Total and synaptic levels of NR1, GluR1, and GluR2 are not increased in β2m^−/−TAP^−/− hippocampal neurons. (A) Representative NR1 and PSD-95 double-label immunostaining in straightened proximal dendrites from WT and β2m^−/−TAP^−/− hippocampal neurons in culture. (Scale bar: 5 μm.) (B) Representative NR1 and SV2 double-label immunostaining in straightened proximal dendrites from WT and β2m^−/−TAP^−/−hippocampal neurons in culture. (Scale bar: 5 μm.) (C) Mean percentage of NR1 puncta colocalizing with PSD-95 puncta (Left; WT n = 12 cells; β2m^−/−TAP^−/− n = 13 cells) or SV2 puncta (Right; WT n = 11 cells; β2m^−/−TAP^−/− n = 12 cells) in WT versus β2m^−/−TAP^−/− hippocampal neurons in culture (two separate experiments).
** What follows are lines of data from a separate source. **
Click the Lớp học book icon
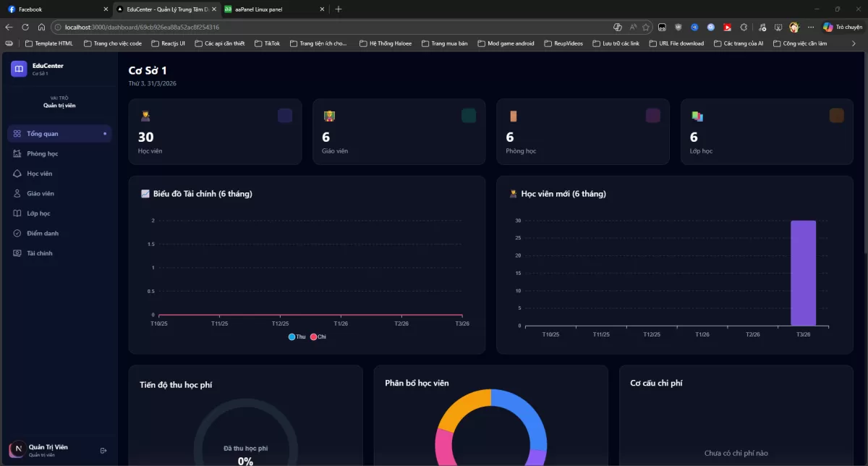Image resolution: width=868 pixels, height=466 pixels. tap(16, 213)
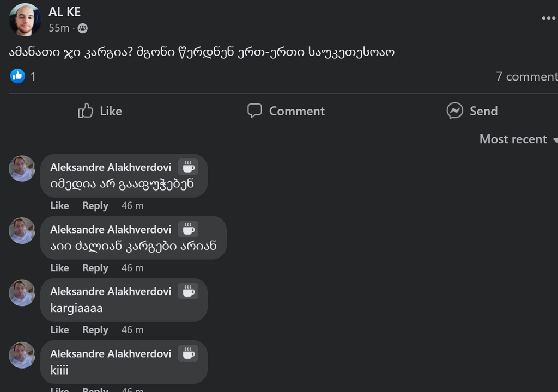Expand comment options via the sort selector

click(513, 139)
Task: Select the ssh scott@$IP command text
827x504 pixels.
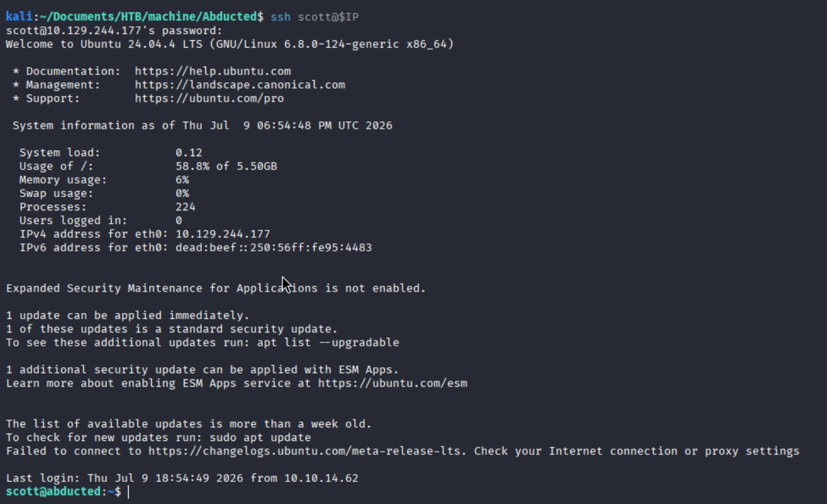Action: [x=315, y=16]
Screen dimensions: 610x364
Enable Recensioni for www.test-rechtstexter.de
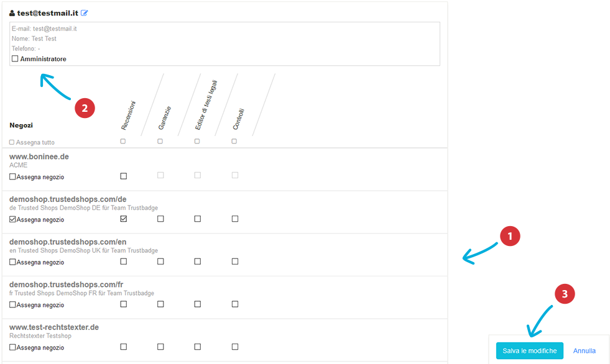tap(124, 347)
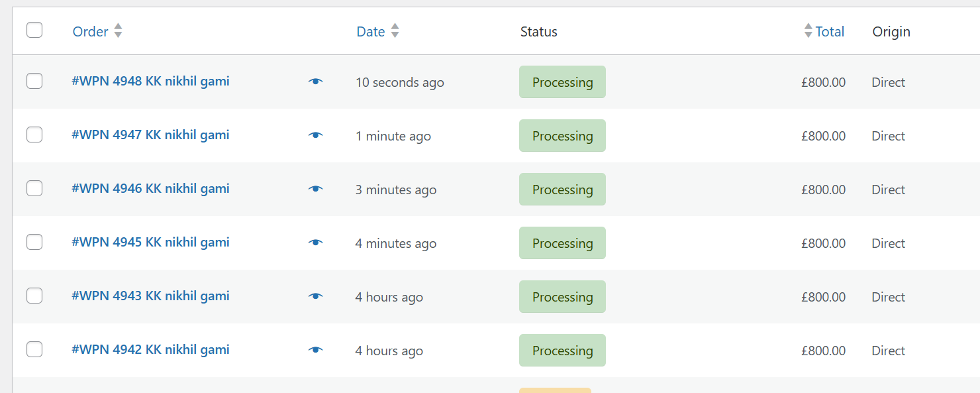Click the £800.00 total of order 4942

[823, 351]
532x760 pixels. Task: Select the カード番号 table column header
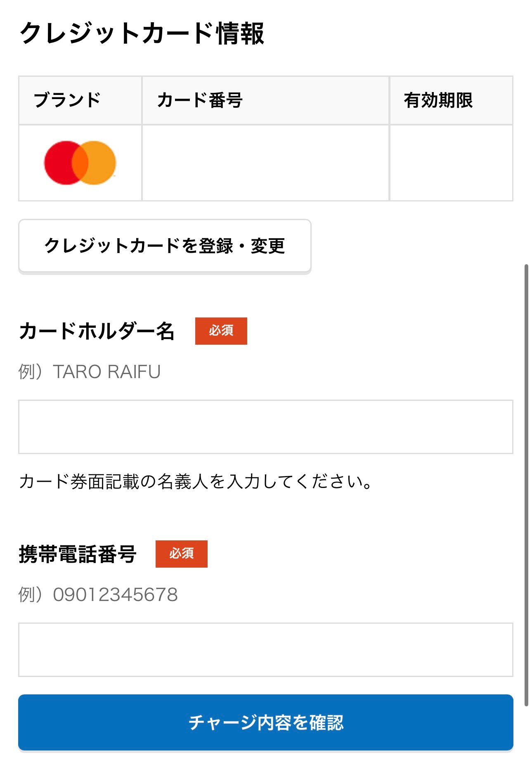click(200, 100)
Colocalization was defined as contact between puncta at the light level, and therefore includes closely apposed as well as extensively overlapping puncta. (D) Representative Western blot of total (S1) and synaptic plasma membrane–enriched (P3) fractions from WT and β2m^−/−TAP^−/− mouse hippocampi probed for NR1, GluR1, GluR2, and synaptophysin. (E) Total (Upper) or synaptic (Lower) levels of GluR1, GluR2, and NR1 in samples from four WT and four β2m^−/−TAP^−/− animals, normalized to synaptophysin and represented as percentage of WT.

Fig. 4.

NMDA increases cell-surface GluR1 levels in β2m^−/−TAP^−/− neurons. (A) Representative pseudocolored cell-surface GluR1 immunostaining in WT and β2m^−/−TAP^−/− hippocampal neurons in culture at rest (basal) or 12 min after NMDA treatment. (Scale bar: 20 μm; high magnification: 1 μm.) (B) Quantification of dendritic cell-surface GluR1 labeling (four separate experiments). (Upper) Pooled data at rest. (Lower) Significant increase in cell-surface GluR1 labeling after NMDA treatment in β2m^−/−TAP^−/− animals. (C) Representative pseudocolored cell-surface GluR2 immunostaining in WT and β2m^−/−TAP^−/− hippocampal neurons in culture at rest (basal) or 12 min after NMDA treatment. (Scale bar: 20 μm; high magnification: 1 μm.) (D) Quantification of dendritic cell-surface GluR2 labeling (four separate experiments). (Upper) Pooled data at rest. (Lower) Change in surface GluR2 after NMDA treatment (WT n = 42 cells; β2m^−/−TAP^−/− n = 38 cells).